The anti-cancer properties of such medications as prednisone,112 nitrogen mustard,113 and actinomycin D;114 chlorpromazine’s tranquilizing effect;115 and the mood-elevating effect of MAOinhibitors116 and tricyclic antidepressants117 were all discovered through clinical observation of side-effects of medications initially used for other purposes. Furthermore, clinical research is the only means by which effective public health education and prevention programs can be developed and evaluated.
In science, there are always many ways to address a given question. Nonanimal methods are often more efficient and reliable, and they include:
1. Epidemiology (Human Population Studies)

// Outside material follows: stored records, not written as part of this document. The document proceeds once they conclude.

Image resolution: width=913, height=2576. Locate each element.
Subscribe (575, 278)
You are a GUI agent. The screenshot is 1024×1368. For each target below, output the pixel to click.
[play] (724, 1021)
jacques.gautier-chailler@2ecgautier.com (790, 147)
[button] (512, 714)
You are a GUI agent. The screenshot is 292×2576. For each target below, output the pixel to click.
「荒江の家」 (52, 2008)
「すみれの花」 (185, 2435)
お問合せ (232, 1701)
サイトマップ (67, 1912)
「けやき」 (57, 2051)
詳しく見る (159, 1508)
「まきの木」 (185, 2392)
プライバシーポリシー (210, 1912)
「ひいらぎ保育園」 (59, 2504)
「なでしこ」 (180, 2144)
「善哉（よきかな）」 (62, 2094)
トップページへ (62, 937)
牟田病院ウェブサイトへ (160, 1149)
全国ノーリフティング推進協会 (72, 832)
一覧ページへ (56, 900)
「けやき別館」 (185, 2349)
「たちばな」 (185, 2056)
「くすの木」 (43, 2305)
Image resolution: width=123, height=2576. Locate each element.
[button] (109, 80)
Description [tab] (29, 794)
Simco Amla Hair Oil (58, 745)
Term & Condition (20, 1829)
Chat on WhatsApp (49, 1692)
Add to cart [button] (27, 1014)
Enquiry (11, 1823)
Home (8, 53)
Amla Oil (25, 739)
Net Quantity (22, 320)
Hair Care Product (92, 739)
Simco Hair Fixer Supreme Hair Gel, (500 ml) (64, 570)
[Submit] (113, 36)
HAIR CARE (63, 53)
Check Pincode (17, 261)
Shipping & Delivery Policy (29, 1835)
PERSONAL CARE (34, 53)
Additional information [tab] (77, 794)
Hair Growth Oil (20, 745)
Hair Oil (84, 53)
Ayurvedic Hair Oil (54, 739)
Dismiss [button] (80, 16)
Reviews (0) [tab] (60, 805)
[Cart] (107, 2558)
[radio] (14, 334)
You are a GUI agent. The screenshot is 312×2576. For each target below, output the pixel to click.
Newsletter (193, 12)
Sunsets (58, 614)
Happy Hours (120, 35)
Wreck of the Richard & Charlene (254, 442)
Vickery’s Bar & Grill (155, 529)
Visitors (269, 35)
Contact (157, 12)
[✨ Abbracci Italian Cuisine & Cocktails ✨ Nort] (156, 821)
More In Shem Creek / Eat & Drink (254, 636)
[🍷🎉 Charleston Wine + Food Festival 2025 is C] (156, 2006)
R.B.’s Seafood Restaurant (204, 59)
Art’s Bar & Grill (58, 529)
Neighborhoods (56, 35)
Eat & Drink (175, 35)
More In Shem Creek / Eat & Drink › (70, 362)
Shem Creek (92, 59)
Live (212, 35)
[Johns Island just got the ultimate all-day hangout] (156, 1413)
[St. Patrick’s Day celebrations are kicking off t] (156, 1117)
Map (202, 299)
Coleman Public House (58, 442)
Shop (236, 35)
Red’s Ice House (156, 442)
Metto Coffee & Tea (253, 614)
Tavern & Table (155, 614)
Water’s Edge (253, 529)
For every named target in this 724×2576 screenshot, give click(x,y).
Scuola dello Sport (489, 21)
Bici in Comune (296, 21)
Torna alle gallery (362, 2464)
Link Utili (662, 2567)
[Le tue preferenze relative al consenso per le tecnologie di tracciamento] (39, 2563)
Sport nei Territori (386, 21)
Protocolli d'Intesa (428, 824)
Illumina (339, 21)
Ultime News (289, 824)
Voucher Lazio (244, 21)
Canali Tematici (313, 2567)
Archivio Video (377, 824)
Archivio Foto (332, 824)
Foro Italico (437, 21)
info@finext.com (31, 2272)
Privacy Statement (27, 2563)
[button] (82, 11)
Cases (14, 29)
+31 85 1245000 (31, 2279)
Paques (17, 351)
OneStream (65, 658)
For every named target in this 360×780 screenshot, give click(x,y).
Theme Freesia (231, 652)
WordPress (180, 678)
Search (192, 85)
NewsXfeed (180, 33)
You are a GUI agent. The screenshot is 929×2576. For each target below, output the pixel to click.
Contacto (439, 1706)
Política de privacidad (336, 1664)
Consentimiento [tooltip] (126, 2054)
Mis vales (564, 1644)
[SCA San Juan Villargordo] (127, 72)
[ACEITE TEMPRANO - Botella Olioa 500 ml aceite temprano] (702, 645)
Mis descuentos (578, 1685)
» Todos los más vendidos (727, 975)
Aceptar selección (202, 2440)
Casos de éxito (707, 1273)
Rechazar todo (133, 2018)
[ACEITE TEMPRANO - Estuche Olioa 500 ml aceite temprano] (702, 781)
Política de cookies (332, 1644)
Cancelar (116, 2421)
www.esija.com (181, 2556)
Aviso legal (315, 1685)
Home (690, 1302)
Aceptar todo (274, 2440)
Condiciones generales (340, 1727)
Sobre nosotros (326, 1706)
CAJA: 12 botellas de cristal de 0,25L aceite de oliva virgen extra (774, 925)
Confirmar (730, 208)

Human population studies have been very fruitful in identifying the underlying causes of human diseases, which has frequently led to effective preventive and therapeutic measures. For example, epidemiology studies identified smoking, elevated cholesterol, and high blood pressure as major preventable risk factors for coronary heart disease.118 Similarly, population studies have shown that prolonged cigarette smoking from early adult life triples age-specific mortality rates, but cessation at the age of 50 reduces the danger by half, and cessation at the age of 30 eliminates the danger almost completely.119 The growing field of molecular epidemiology involves analysis of diseases such as cancer at the cellular and molecular level.120
2. Studies on Patients
The main source of medical knowledge has always been the direct study of human disease by closely monitoring human patients. For example, Caldwell Esselstyn121 and cardiologist Dean Ornish122 have demonstrated that a low-fat vegetarian diet, other lifestyle changes, and medicines (if needed) can reverse heart disease. Henry Heimlich relied exclusively on human clinical investigation to develop techniques and operations that have saved thousands of lives, including the Heimlich maneuver for choking and drowning victims, the Heimlich operation to replace the esophagus (throat tube), and the Heimlich chest drainage valve.107,123
Modern noninvasive imaging devices such as CT, MRI, and PET scans have revolutionized clinical investigation.124,125 These devices permit the ongoing evaluation of human disease in living human patients and have contributed greatly to medical knowledge.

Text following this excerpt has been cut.